▶ _Work to be completed_:
Nothing in the records should change; write them all out exactly.

▶ _Records for this task_:
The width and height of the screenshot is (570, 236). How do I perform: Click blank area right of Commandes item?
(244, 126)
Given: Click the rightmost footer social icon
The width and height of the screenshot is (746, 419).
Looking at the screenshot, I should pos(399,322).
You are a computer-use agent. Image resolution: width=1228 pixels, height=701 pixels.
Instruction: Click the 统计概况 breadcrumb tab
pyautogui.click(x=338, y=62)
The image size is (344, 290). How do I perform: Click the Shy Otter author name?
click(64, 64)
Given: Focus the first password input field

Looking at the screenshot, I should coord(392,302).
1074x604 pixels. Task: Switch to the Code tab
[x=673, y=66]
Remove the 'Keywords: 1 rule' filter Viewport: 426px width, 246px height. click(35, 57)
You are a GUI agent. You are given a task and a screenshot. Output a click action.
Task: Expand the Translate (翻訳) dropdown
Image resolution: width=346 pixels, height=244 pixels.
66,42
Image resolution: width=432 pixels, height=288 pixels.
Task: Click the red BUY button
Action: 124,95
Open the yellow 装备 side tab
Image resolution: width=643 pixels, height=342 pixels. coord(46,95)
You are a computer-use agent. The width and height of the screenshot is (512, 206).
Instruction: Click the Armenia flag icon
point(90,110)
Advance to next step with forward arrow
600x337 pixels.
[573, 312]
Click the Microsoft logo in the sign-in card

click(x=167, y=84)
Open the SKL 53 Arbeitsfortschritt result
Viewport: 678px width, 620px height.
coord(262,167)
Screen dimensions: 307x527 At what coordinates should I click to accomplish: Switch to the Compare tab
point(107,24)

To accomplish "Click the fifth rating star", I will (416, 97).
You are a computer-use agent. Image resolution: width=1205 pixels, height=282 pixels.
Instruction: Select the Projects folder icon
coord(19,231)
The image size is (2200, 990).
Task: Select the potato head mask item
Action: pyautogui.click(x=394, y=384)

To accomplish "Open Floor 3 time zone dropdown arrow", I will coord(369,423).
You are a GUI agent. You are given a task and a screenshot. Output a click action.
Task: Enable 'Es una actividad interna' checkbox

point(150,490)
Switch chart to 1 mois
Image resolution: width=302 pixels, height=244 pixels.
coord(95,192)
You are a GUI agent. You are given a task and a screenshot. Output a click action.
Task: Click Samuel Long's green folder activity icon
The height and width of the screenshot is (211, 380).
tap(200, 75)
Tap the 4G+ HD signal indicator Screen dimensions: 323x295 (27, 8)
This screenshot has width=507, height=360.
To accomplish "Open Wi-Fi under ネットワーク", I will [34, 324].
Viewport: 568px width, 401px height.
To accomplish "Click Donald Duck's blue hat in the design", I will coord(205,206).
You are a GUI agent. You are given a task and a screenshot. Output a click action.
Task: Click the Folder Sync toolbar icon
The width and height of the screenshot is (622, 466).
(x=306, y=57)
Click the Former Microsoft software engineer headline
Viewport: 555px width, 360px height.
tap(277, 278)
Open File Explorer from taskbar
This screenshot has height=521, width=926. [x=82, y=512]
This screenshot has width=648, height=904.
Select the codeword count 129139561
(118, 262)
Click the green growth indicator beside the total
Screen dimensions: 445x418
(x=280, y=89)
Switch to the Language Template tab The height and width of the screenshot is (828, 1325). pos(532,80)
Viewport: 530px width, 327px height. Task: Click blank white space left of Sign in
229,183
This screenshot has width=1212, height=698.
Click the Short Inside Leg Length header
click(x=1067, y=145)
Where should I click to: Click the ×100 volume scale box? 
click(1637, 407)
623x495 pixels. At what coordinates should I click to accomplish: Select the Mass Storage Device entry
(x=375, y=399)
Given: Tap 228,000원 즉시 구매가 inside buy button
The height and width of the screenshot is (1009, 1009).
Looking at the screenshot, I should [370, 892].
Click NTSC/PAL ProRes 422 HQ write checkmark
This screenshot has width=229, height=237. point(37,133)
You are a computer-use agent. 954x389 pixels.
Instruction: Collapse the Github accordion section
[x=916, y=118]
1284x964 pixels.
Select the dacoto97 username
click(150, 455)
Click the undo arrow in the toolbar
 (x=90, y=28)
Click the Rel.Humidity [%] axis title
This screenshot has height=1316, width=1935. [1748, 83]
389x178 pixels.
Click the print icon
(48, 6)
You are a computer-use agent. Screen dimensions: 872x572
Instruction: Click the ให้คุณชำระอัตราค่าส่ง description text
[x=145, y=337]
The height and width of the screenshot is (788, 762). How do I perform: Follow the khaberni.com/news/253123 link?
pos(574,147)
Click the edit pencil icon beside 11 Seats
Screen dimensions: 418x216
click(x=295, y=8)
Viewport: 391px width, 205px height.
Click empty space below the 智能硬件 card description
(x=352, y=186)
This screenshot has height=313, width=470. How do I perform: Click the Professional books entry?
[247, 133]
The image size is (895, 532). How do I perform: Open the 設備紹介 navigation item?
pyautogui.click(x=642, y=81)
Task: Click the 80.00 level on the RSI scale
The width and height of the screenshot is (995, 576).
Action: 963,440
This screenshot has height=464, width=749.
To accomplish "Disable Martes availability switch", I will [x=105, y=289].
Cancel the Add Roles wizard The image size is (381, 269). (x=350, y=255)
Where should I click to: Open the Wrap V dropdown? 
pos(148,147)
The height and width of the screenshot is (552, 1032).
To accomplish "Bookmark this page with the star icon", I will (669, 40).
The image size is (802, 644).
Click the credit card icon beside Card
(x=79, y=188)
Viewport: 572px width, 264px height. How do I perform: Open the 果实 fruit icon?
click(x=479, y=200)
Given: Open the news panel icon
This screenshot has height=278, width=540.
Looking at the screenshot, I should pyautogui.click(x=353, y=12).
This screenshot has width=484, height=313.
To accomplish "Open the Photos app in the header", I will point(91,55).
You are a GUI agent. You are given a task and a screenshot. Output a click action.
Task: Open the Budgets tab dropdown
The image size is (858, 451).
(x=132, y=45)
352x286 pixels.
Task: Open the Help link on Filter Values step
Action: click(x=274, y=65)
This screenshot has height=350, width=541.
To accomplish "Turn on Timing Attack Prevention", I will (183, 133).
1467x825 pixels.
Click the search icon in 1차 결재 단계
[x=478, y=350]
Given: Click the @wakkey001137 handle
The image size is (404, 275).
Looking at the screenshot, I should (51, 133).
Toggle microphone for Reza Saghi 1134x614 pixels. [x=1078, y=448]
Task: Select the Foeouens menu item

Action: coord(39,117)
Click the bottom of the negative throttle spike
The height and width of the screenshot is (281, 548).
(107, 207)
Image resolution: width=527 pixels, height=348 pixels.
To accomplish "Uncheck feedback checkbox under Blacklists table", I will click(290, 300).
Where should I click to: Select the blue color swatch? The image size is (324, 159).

▶ _Result for this task_:
The width and height of the screenshot is (570, 236). How do I perform: Click blank area right of Commandes item?
(244, 126)
Given: Click the rightmost footer social icon
The width and height of the screenshot is (746, 419).
Looking at the screenshot, I should pos(399,322).
You are a computer-use agent. Image resolution: width=1228 pixels, height=701 pixels.
Instruction: Click the 统计概况 breadcrumb tab
pyautogui.click(x=338, y=62)
The image size is (344, 290). How do I perform: Click the Shy Otter author name?
click(64, 64)
Given: Focus the first password input field

Looking at the screenshot, I should coord(392,302).
1074x604 pixels. Task: Switch to the Code tab
[x=673, y=66]
Remove the 'Keywords: 1 rule' filter Viewport: 426px width, 246px height. click(35, 57)
You are a GUI agent. You are given a task and a screenshot. Output a click action.
Task: Expand the Translate (翻訳) dropdown
Image resolution: width=346 pixels, height=244 pixels.
66,42
Image resolution: width=432 pixels, height=288 pixels.
Task: Click the red BUY button
Action: 124,95
Open the yellow 装备 side tab
Image resolution: width=643 pixels, height=342 pixels. coord(46,95)
You are a computer-use agent. The width and height of the screenshot is (512, 206).
Instruction: Click the Armenia flag icon
point(90,110)
Advance to next step with forward arrow
600x337 pixels.
[573, 312]
Click the Microsoft logo in the sign-in card

click(x=167, y=84)
Open the SKL 53 Arbeitsfortschritt result
Viewport: 678px width, 620px height.
coord(262,167)
Screen dimensions: 307x527 At what coordinates should I click to accomplish: Switch to the Compare tab
point(107,24)

To accomplish "Click the fifth rating star", I will (416, 97).
You are a computer-use agent. Image resolution: width=1205 pixels, height=282 pixels.
Instruction: Select the Projects folder icon
coord(19,231)
The image size is (2200, 990).
Task: Select the potato head mask item
Action: pyautogui.click(x=394, y=384)

To accomplish "Open Floor 3 time zone dropdown arrow", I will coord(369,423).
You are a GUI agent. You are given a task and a screenshot. Output a click action.
Task: Enable 'Es una actividad interna' checkbox

point(150,490)
Switch chart to 1 mois
Image resolution: width=302 pixels, height=244 pixels.
coord(95,192)
You are a GUI agent. You are given a task and a screenshot. Output a click action.
Task: Click Samuel Long's green folder activity icon
The height and width of the screenshot is (211, 380).
tap(200, 75)
Tap the 4G+ HD signal indicator Screen dimensions: 323x295 (27, 8)
This screenshot has width=507, height=360.
To accomplish "Open Wi-Fi under ネットワーク", I will [34, 324].
Viewport: 568px width, 401px height.
To accomplish "Click Donald Duck's blue hat in the design", I will coord(205,206).
You are a GUI agent. You are given a task and a screenshot. Output a click action.
Task: Click the Folder Sync toolbar icon
The width and height of the screenshot is (622, 466).
(x=306, y=57)
Click the Former Microsoft software engineer headline
Viewport: 555px width, 360px height.
tap(277, 278)
Open File Explorer from taskbar
This screenshot has height=521, width=926. [x=82, y=512]
This screenshot has width=648, height=904.
Select the codeword count 129139561
(118, 262)
Click the green growth indicator beside the total
Screen dimensions: 445x418
(x=280, y=89)
Switch to the Language Template tab The height and width of the screenshot is (828, 1325). pos(532,80)
Viewport: 530px width, 327px height. Task: Click blank white space left of Sign in
229,183
This screenshot has width=1212, height=698.
Click the Short Inside Leg Length header
click(x=1067, y=145)
Where should I click to: Click the ×100 volume scale box? 
click(1637, 407)
623x495 pixels. At what coordinates should I click to accomplish: Select the Mass Storage Device entry
(x=375, y=399)
Given: Tap 228,000원 즉시 구매가 inside buy button
The height and width of the screenshot is (1009, 1009).
Looking at the screenshot, I should [370, 892].
Click NTSC/PAL ProRes 422 HQ write checkmark
This screenshot has width=229, height=237. point(37,133)
You are a computer-use agent. 954x389 pixels.
Instruction: Collapse the Github accordion section
[x=916, y=118]
1284x964 pixels.
Select the dacoto97 username
click(150, 455)
Click the undo arrow in the toolbar
 (x=90, y=28)
Click the Rel.Humidity [%] axis title
This screenshot has height=1316, width=1935. [1748, 83]
389x178 pixels.
Click the print icon
(48, 6)
You are a computer-use agent. Screen dimensions: 872x572
Instruction: Click the ให้คุณชำระอัตราค่าส่ง description text
[x=145, y=337]
The height and width of the screenshot is (788, 762). How do I perform: Follow the khaberni.com/news/253123 link?
pos(574,147)
Click the edit pencil icon beside 11 Seats
Screen dimensions: 418x216
click(x=295, y=8)
Viewport: 391px width, 205px height.
Click empty space below the 智能硬件 card description
(x=352, y=186)
This screenshot has height=313, width=470. How do I perform: Click the Professional books entry?
[247, 133]
The image size is (895, 532). How do I perform: Open the 設備紹介 navigation item?
pyautogui.click(x=642, y=81)
Task: Click the 80.00 level on the RSI scale
The width and height of the screenshot is (995, 576).
Action: 963,440
This screenshot has height=464, width=749.
To accomplish "Disable Martes availability switch", I will [x=105, y=289].
Cancel the Add Roles wizard The image size is (381, 269). (x=350, y=255)
Where should I click to: Open the Wrap V dropdown? 
pos(148,147)
The height and width of the screenshot is (552, 1032).
To accomplish "Bookmark this page with the star icon", I will (669, 40).
The image size is (802, 644).
Click the credit card icon beside Card
(x=79, y=188)
Viewport: 572px width, 264px height. How do I perform: Open the 果实 fruit icon?
click(x=479, y=200)
Given: Open the news panel icon
This screenshot has height=278, width=540.
Looking at the screenshot, I should pyautogui.click(x=353, y=12).
This screenshot has width=484, height=313.
To accomplish "Open the Photos app in the header", I will point(91,55).
You are a GUI agent. You are given a task and a screenshot. Output a click action.
Task: Open the Budgets tab dropdown
The image size is (858, 451).
(x=132, y=45)
352x286 pixels.
Task: Open the Help link on Filter Values step
Action: click(x=274, y=65)
This screenshot has height=350, width=541.
To accomplish "Turn on Timing Attack Prevention", I will (183, 133).
1467x825 pixels.
Click the search icon in 1차 결재 단계
[x=478, y=350]
Given: Click the @wakkey001137 handle
The image size is (404, 275).
Looking at the screenshot, I should (51, 133).
Toggle microphone for Reza Saghi 1134x614 pixels. [x=1078, y=448]
Task: Select the Foeouens menu item

Action: coord(39,117)
Click the bottom of the negative throttle spike
The height and width of the screenshot is (281, 548).
(107, 207)
Image resolution: width=527 pixels, height=348 pixels.
To accomplish "Uncheck feedback checkbox under Blacklists table", I will click(290, 300).
Where should I click to: Select the blue color swatch? The image size is (324, 159).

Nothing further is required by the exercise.